Em Paraisópolis, o impacto da icônica foto que expôs a gritante desigualdade social em São Paulo parece diluído pela rotina. A imagem, capturada em 2004, mostra um edifício de luxo com piscinas privativas contrastando com a vasta extensão da favela. Para os moradores, a realidade vivida diariamente atenua o choque causado pela imagem.
“A foto fala muito mais para fora do que para dentro”, explica Geovan Oliveira, diretor da União de Moradores de Paraisópolis. Segundo ele, quem vive na comunidade está imerso nas dificuldades, sem ter a quem recorrer. A imagem, que ganhou repercussão internacional e ilustra livros didáticos, serve mais como um grito de alerta para o mundo exterior.
Do nível da rua, o edifício Penthouse se impõe como uma estrutura imponente, projetando sua sombra sobre a segunda maior favela de São Paulo. Moradores mais antigos até reconhecem a imagem, popularizada na abertura de uma novela, mas no dia a dia, as diferenças se tornam parte da paisagem.
Em um salão de beleza próximo ao muro que divide os dois mundos, três amigas compartilham suas impressões. “Eu acho ele [o prédio] feio, ninguém cuida”, comenta Liu, de 60 anos. Mercedes, de 45, complementa: “O prédio não incomoda, quem ficou incomodado foi quem se mudou para não ter a vista da favela”. Ambas chegaram em Paraisópolis na década de 90, após a construção do edifício, um símbolo da ostentação dos anos 80.
As amigas concordam que suas vidas melhoraram significativamente ao longo dos anos, com maior acesso a bens e serviços. “Não tem nem comparação, hoje tem muito mais estrutura”, afirma Rosemeire, de 57 anos, filha de fundadores da comunidade. No entanto, ela ressalta a necessidade de um hospital ou ambulatório especializado.
Dados recentes do IBGE mostram que a renda média do brasileiro aumentou, atingindo o maior valor da série histórica em 2024. O índice de Gini, que mede a desigualdade de renda, também apresentou melhora. Contudo, um relatório do banco UBS aponta que o Brasil, ao lado da Rússia, ainda figura entre os países mais desiguais do mundo.

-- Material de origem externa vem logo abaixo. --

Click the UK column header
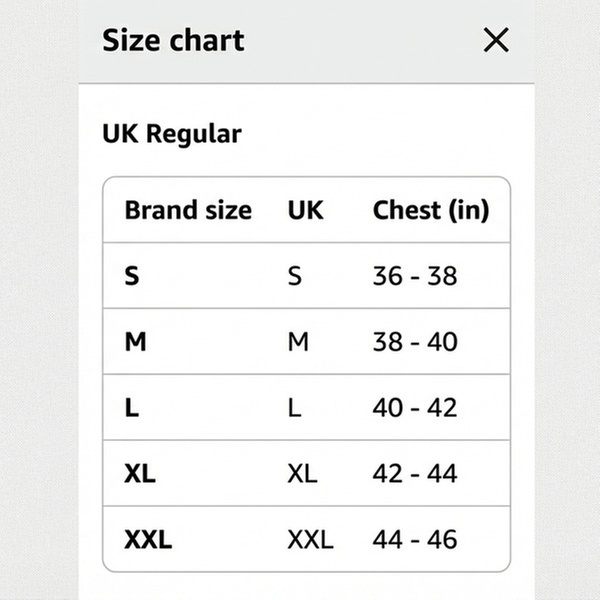 click(305, 210)
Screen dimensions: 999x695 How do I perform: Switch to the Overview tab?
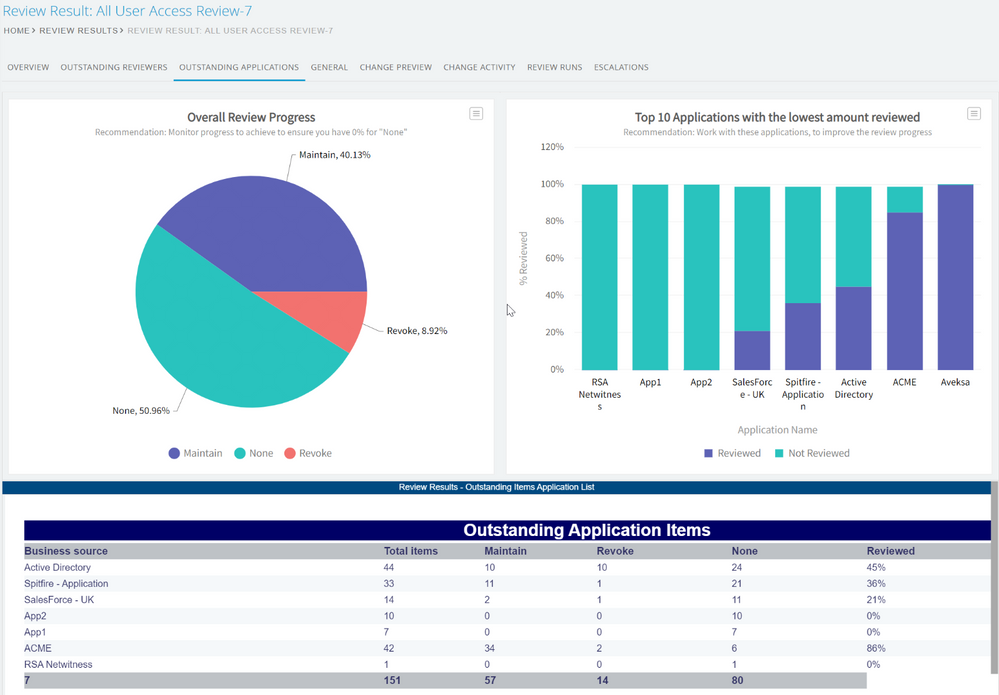[28, 67]
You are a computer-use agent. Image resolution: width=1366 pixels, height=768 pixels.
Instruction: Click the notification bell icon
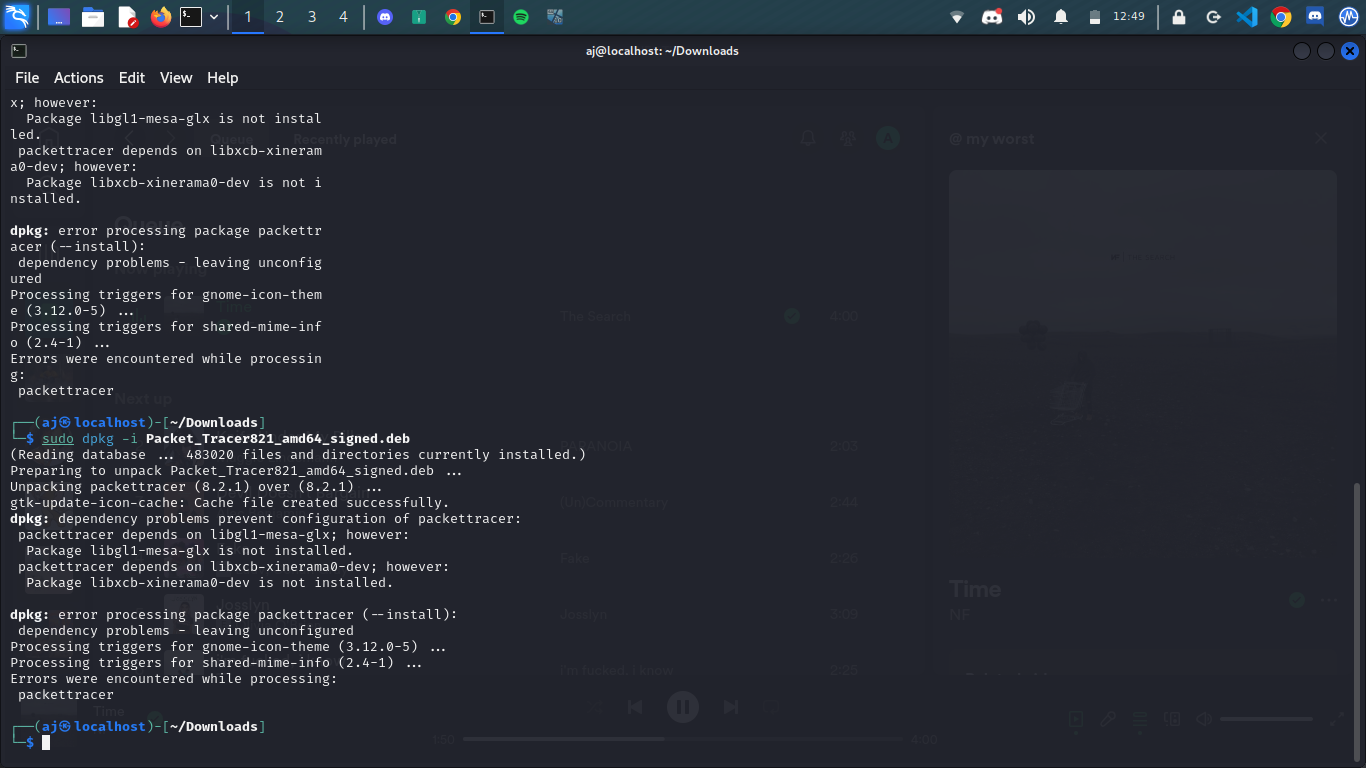(x=1061, y=17)
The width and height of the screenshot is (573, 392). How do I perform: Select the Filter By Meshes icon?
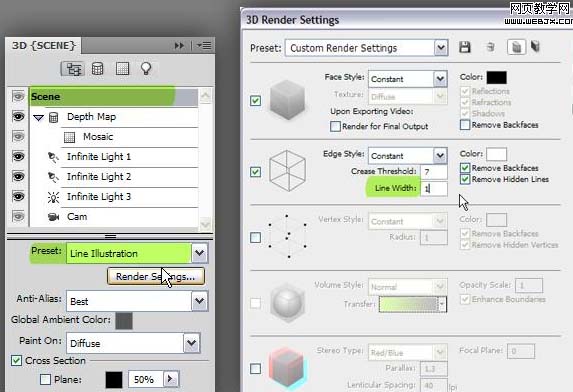[x=97, y=69]
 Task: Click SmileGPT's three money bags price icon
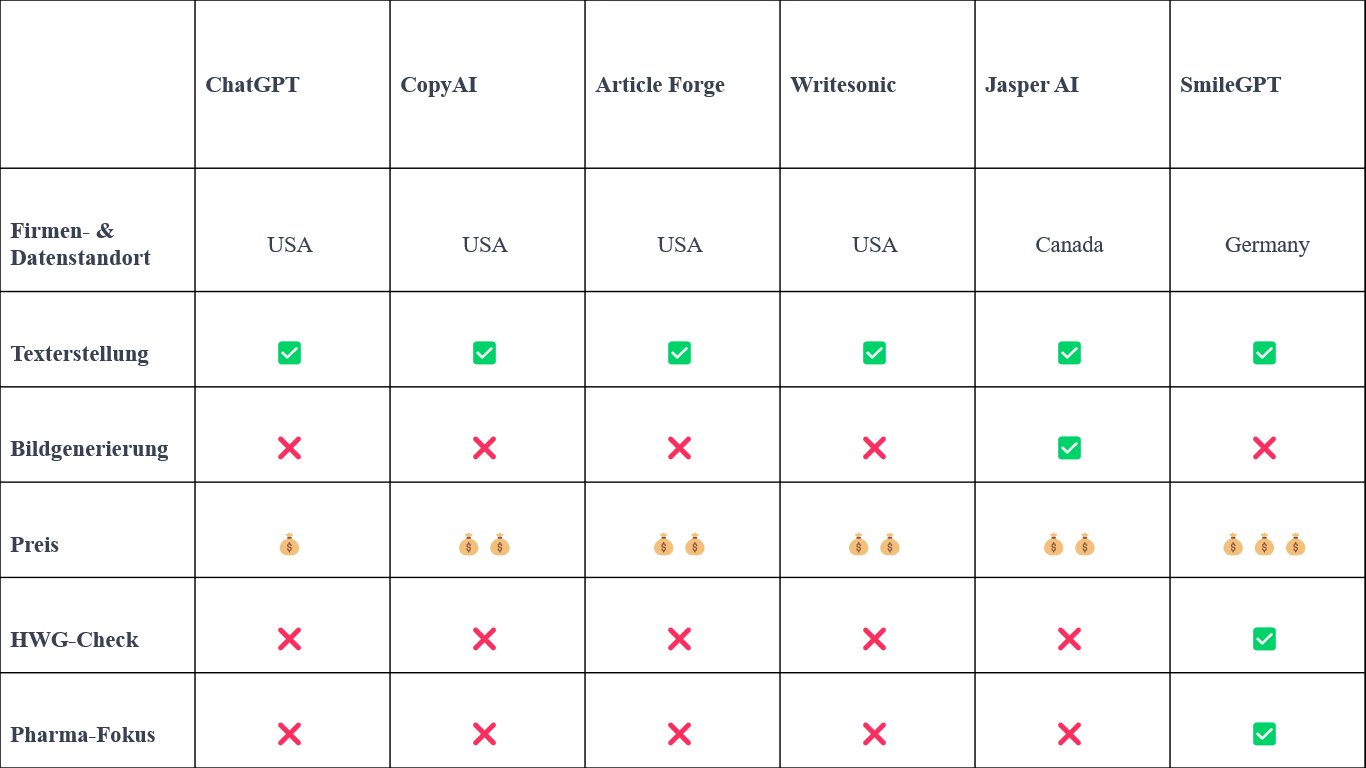[x=1264, y=544]
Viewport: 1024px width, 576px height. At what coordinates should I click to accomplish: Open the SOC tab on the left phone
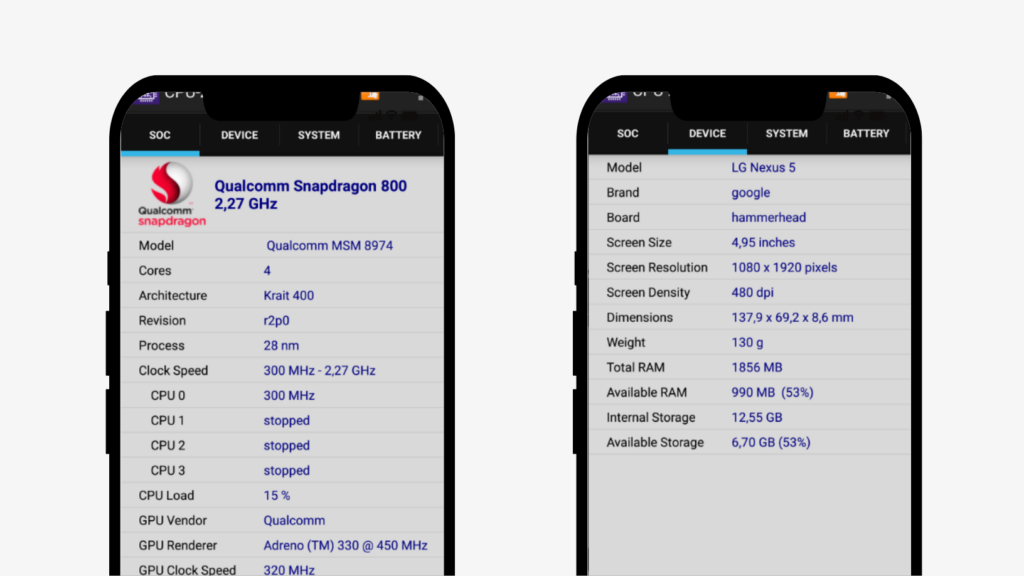[160, 136]
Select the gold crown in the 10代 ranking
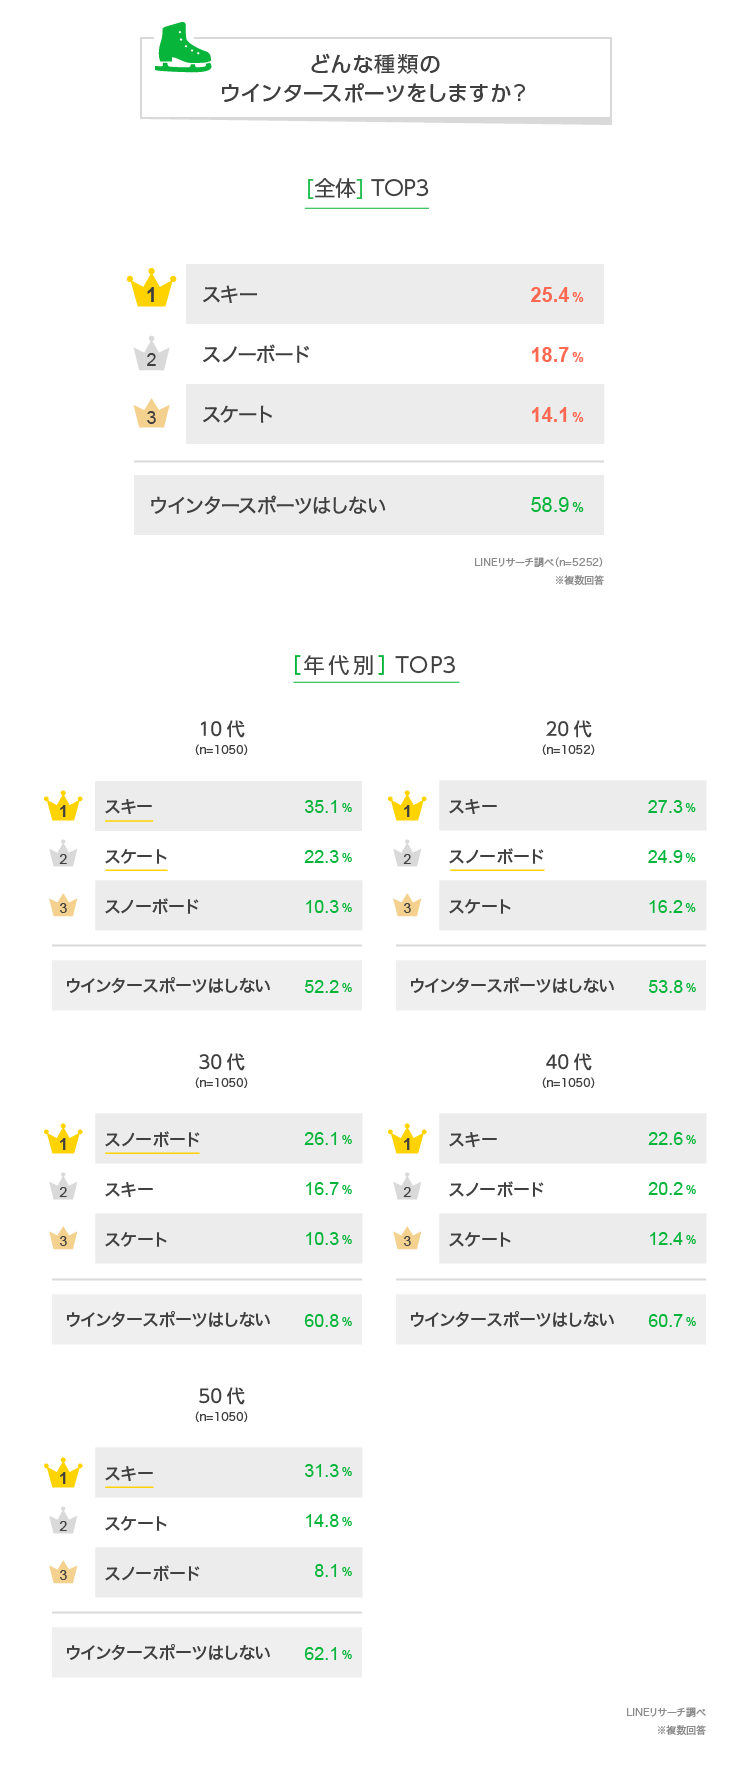750x1770 pixels. point(63,807)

Apesar da aparente melhora nas estatísticas, os mundos de Paraisópolis e do Morumbi permanecem distantes. Moradores do prédio de luxo raramente frequentam os estabelecimentos da comunidade, como salões de beleza ou o mercadinho local. “Tem muito empresário e muito preconceito. Eles têm medo de entrar aqui”, observa Adélio, barbeiro de 30 anos.
Enquanto a polícia frequenta Paraisópolis com mais assiduidade do que os condomínios de alto padrão, o zelador do prédio, morador da comunidade, é uma ponte entre os dois universos. Ele relata que, devido a dívidas e altos custos de condomínio (R$ 5,2 mil), muitos apartamentos estão sendo leiloados.
O fotógrafo Tuca Vieira, autor da imagem icônica, destaca que a fotografia aérea tornou a desigualdade mais visível. No entanto, ele lamenta a banalização do uso de drones, que podem distanciar o observador da realidade vivida pelas pessoas. “O olhar de baixo para cima, aquele prédio, é a visão das pessoas que moram na favela”, conclui.
Paraisópolis, com uma população estimada em mais de 58,5 mil habitantes, possui uma história que remonta a 1921. A ocupação da área se intensificou ao longo das décadas, impulsionada pela migração e pela busca por oportunidades de trabalho na construção civil. Apesar dos desafios, a comunidade demonstra um forte senso de pertencimento e um crescente potencial econômico.